Separately, the contribution of MRx0518 is supported by another study, in which MRx0518 is used as a neoadjuvant monotherapy, he added.

We have previously published results from this study showing that MRx0518 alone drives changes in the immune system, systemically and in the tumor microenvironment. Importantly these changes are known to be associated with an anti-cancer immune response, and emerging literature is showing that the immune environment being driven by MRx0518 is associated with better outcomes to treatments like checkpoint inhibitors. The data provides preliminary evidence that MRx0518 may help to overcome key mechanisms of resistance to checkpoint inhibitors.”

In terms of next steps in respect of this study, he said it will continue to enrol patients in RCC and the other tumor types to gather more data.

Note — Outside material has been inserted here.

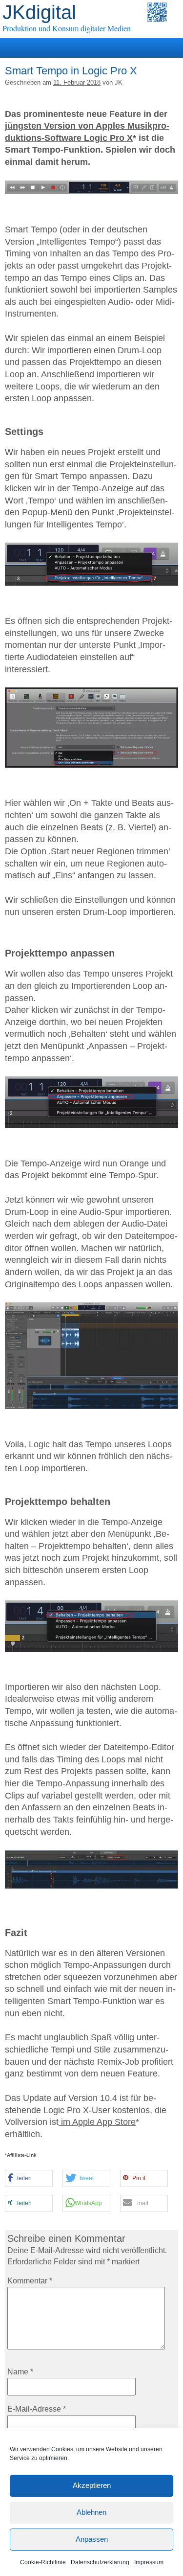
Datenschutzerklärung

“We are also evaluating options to expand the pool of patients, for example including patients with primary resistance to ICIs, in addition to those with secondary resistance currently being enrolled. We will also be discussing with our partners and Advisory Board potential next steps regarding the development path of MRx0518 and a potentially pivotal study in patients with ICI-refractory RCC.”

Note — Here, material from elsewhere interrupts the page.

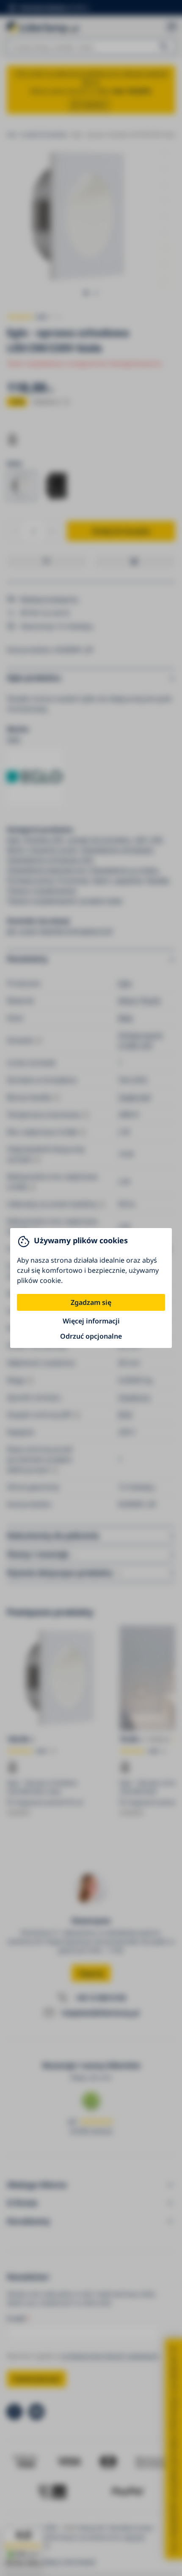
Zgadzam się (91, 1302)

LBPs are an emerging class of drugs, defined by the FDA as biological products that contain a live organism, such as a bacterium, that is applicable to the prevention, treatment, or cure of a disease. 

Clinical programs

4D pharma has developed a proprietary platform, MicroRx, based on its LBPs, which are orally delivered single strains of bacteria that are found in the healthy human gut. 

The company has five clinical programs, the Phase I/II study of MRx0518 in combination with Keytruda in solid tumors, a Phase I study of MRx0518 in a neoadjuvant setting for patients with solid tumors, a Phase I study of MRx0518 in patients with pancreatic cancer, a Phase I/II study of MRx-4DP0004 in asthma, and Blautix in irritable bowel syndrome (IBS), which has completed a successful Phase II trial. A Phase I study of MRx0005 and MRx0029 in patients with Parkinson’s disease is set to get underway mid-2022.

Additional preclinical-stage programs include candidates for CNS disease, immune-inflammatory conditions and cancer. The company also has a research collaboration with MSD to discover and develop LBPs for vaccines.